*Task statement*
Restate word for word the entries below, starting with the line with "You are a GUI" and continuing through the line with "Screen dimensions: 580x1218". Include both of those lines and no others.

*Entries shown*
== == ==

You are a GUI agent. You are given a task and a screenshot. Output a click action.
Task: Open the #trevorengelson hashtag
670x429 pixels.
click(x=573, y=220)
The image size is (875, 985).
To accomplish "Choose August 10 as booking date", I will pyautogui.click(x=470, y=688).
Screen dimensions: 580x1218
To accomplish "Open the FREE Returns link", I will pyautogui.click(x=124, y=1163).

== == ==

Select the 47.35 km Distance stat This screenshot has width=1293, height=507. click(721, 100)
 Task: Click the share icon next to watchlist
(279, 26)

== == ==

*Result below*
You are a GUI agent. You are given a task and a screenshot. Output a click action.
Task: Open the #trevorengelson hashtag
670x429 pixels.
click(x=573, y=220)
The image size is (875, 985).
To accomplish "Choose August 10 as booking date", I will pyautogui.click(x=470, y=688).
Screen dimensions: 580x1218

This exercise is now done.